Philanthropic dollars create art programs in Paterson and build homes for low-income families in Newark. Contributions are helping reconstruct our shore after superstorm Sandy, and preserving nature and open space for generations to come.
From small contributions to large bequeaths, the generosity of New Jerseyans makes a huge impact on our landscape. Together, we support groundbreaking research to cure diseases, help families coping with unexpected illness or disability, and provide educational opportunities to disadvantaged students.
On this important day, we celebrate the spirit of giving in New Jersey.
Many of us find a charity that is close to our hearts. That is the case with me. As chairman of the board of the NJ Sharing Network Foundation, I work to raise funds to support the lifesaving and life-enhancing gift of organ and tissue donation. My work is a way to remember and honor my father, a Millburn fireman for 32 years. My father, also named Peter Rooney, suffered from renal disease. He was on the waiting list for a kidney when he died.
As a fireman, my father literally answered the call to help and save the lives of others. Unfortunately, his call for help was never answered.

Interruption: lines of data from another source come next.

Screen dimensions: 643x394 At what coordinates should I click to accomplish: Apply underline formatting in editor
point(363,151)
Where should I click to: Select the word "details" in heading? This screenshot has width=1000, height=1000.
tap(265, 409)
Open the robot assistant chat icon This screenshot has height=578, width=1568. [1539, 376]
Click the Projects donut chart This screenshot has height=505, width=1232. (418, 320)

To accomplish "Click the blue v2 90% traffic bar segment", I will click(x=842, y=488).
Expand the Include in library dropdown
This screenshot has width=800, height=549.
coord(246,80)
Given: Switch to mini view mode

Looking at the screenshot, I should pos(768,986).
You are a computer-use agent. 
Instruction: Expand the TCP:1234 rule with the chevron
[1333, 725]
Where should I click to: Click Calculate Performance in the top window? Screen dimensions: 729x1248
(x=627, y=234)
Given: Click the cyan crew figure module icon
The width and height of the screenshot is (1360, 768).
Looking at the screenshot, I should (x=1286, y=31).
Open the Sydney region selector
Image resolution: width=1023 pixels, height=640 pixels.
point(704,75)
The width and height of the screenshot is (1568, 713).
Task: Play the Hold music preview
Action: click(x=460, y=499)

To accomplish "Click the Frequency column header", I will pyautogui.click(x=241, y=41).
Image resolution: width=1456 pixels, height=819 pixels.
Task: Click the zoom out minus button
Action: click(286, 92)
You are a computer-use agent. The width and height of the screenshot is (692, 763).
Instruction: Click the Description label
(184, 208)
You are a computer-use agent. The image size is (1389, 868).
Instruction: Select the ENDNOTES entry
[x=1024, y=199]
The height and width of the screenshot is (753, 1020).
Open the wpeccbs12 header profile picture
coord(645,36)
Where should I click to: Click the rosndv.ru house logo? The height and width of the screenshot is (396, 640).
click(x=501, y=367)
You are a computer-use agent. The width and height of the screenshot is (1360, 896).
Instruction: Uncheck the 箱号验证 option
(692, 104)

He was among the 18 Americans who die every day while waiting for an organ.
In my role, I now have the opportunity to meet so many people who did get the call and who did receive a second chance at life through organ and tissue donation -- from children to teenagers to mothers, fathers, and grandparents. Each life saved is a miracle.
I have witnessed how our work translates directly into lives saved: a Monmouth University college student living with a new heart; a West Milford father able to watch his children grow up because he received a pancreas; a 10-year-old boy from North Caldwell playing little league baseball.
The list goes on. One organ donor can save as many as eight lives and enhance countless others through tissue donation.
The NJ Sharing Network Foundation raises funds to support NJ Sharing Network, the nonprofit agency responsible for recovering organs and tissue in north and central New Jersey. We have much work to do. The rate of registered organ donors in New Jersey is lower than the national average. Nearly 5,000 people in New Jersey are currently waiting for life-saving organs.
My work for the foundation enables me to help the NJ Sharing Network Foundation support critical programs, such as one that provides specialized training for transplant coordinators who deal directly with families and staff in the hospital setting. The foundation also provides funding to support programs and services for donor families to help them cope with the loss of a loved one.
I am privileged to serve on the board with others who also have a personal connection to our mission. One of our board members, the Hon. F. Michael Giles of West Orange, joined us because his son, Dr. Randall Marc Giles, told him about the need for more minorities to register to become organ donors. Judge Giles has become one of our most passionate advocates.
Then on August 12, 2012, Dr. Giles suffered an aneurysm at the age of 43 and became an organ donor. The doctor who saved lives through his work also saved lives after his death. Today, Judge Giles remains even more committed to our cause.
National Philanthropy Day is a time to reflect on the ways we all can give financial contributions as well as our time and commitment to causes that help make our state a better place for all of us. I truly believe our own lives are enriched when we reach out to help others. Today is a perfect day to celebrate our shared values and concern for one another.